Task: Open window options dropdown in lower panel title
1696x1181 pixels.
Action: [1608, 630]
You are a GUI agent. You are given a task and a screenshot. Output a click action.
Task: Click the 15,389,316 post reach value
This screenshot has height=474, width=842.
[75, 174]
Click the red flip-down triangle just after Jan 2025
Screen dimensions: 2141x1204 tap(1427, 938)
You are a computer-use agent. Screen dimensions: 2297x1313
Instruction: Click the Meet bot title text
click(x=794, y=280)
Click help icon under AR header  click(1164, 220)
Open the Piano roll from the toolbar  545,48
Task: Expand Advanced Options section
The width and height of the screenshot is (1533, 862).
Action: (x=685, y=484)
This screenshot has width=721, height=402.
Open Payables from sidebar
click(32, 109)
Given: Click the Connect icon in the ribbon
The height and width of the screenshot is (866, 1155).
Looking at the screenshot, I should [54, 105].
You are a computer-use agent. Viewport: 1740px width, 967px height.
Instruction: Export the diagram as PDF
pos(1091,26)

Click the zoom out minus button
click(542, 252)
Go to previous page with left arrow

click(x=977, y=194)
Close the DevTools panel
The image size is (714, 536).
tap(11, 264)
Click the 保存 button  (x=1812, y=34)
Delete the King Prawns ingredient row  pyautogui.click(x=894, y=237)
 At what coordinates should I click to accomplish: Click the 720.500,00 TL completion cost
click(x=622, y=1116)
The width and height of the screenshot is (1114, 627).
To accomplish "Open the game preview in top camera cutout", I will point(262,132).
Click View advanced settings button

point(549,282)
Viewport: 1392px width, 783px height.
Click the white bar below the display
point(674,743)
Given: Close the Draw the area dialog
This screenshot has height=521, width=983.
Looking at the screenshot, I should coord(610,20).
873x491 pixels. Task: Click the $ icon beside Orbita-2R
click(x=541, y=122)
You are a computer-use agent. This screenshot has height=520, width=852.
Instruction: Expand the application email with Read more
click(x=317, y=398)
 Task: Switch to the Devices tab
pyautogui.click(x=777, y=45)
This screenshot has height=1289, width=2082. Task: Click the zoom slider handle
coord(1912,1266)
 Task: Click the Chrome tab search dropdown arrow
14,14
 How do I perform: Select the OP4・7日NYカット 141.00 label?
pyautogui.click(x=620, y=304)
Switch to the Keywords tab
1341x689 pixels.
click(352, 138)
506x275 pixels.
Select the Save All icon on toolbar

Your assignment -> Search the listing for the string "agent". Copy each line where it turns up.

Response to this exercise ->
You are a GUI agent. You are given a task and a screenshot. Output a click action.
You are a computer-use agent. Screen dimensions: 2297x1313
You are a computer-use agent. Viewport: 1740px width, 967px height.
You are a computer-use agent. This screenshot has height=520, width=852.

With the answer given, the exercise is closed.